In the first federal challenge ever argued against the Bush administration’s NSA spying program, U.S. District Court Judge Anna Diggs Taylor rules that the program to monitor [sic] the phone calls and e-mails of millions of Americans without warrants is unconstitutional.
Hat tip to Declan McManus‘s email list. I think the word “monitor” is a little loaded here, but this decision is going to be a big deal.
UPDATE: I wrote in the comments on Dean’s World:
I will also add that when I read opinions (as I have done a little with this one) that mention King George, well, I don’t reach for my revolver exactly, but, well, that usually isn’t the sort of thing that District Court judges should spill a lot of ink on.

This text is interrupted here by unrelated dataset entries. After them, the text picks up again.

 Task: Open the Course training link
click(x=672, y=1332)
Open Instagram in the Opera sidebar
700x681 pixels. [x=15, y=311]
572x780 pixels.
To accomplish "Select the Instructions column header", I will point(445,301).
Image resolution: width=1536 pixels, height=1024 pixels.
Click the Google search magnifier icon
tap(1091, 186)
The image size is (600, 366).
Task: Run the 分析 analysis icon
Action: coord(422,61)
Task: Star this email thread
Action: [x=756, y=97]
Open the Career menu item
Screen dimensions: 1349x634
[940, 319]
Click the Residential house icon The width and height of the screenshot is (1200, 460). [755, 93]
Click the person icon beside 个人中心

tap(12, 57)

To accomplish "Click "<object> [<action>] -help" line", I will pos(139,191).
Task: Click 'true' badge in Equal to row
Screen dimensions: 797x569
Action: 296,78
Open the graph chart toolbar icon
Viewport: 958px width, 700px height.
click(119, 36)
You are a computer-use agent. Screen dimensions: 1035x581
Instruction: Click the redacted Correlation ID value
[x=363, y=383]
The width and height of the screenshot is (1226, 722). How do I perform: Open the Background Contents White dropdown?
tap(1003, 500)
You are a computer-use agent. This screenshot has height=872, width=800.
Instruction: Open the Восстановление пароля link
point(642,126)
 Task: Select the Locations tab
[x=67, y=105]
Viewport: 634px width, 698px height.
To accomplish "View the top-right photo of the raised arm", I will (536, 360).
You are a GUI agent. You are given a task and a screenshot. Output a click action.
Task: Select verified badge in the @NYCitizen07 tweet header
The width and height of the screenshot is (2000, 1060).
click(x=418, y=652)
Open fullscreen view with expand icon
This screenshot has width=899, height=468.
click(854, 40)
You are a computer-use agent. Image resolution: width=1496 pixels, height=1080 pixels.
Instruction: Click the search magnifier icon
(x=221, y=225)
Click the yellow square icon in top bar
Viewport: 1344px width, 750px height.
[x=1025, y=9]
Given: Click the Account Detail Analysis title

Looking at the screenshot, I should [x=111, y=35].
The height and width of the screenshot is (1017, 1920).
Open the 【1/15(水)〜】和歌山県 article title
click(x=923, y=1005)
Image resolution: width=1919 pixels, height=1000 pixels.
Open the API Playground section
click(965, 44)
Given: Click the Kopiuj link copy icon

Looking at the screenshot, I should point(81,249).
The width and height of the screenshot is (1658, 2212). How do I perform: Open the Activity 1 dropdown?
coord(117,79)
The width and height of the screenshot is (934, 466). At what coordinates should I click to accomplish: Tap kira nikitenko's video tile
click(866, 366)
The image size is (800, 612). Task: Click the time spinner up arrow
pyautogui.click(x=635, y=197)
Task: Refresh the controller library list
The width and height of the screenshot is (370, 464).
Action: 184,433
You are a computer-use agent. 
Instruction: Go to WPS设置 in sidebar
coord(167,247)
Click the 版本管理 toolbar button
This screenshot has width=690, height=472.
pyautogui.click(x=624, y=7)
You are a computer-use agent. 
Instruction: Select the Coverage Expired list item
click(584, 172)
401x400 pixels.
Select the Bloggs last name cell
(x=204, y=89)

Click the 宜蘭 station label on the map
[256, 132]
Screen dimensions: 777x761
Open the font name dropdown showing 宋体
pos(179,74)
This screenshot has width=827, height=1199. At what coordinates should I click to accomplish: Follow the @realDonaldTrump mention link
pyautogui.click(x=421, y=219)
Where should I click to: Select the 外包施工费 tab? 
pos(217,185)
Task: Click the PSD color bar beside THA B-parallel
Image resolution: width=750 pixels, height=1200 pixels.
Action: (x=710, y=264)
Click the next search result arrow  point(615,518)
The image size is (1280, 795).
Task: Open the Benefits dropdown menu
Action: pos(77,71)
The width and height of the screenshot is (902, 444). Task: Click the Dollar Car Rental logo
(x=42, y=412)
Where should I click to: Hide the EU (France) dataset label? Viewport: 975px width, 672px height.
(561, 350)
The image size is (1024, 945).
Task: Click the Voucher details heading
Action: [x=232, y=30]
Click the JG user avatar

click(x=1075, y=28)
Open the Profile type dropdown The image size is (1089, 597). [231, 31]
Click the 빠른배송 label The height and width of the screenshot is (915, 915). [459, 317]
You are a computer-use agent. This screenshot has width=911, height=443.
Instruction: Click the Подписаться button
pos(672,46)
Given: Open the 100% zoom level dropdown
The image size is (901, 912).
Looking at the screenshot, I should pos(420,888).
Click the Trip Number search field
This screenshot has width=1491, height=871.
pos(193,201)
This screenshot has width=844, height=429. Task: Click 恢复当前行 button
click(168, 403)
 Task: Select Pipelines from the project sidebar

Evidently I was onto something:
Even legal experts who agreed with a federal judge’s conclusion on Thursday that a National Security Agency surveillance program is unlawful were distancing themselves from the decision’s reasoning and rhetoric yesterday.
They said the opinion overlooked important precedents, failed to engage the government’s major arguments, used circular reasoning, substituted passion for analysis and did not even offer the best reasons for its own conclusions.
Discomfort with the quality of the decision is almost universal, said Howard J. Bashman, a Pennsylvania lawyer whose Web log provides comprehensive and nonpartisan reports on legal developments.
“It does appear,” Mr. Bashman said, “that folks on all sides of the spectrum, both those who support it and those who oppose it, say the decision is not strongly grounded in legal authority.”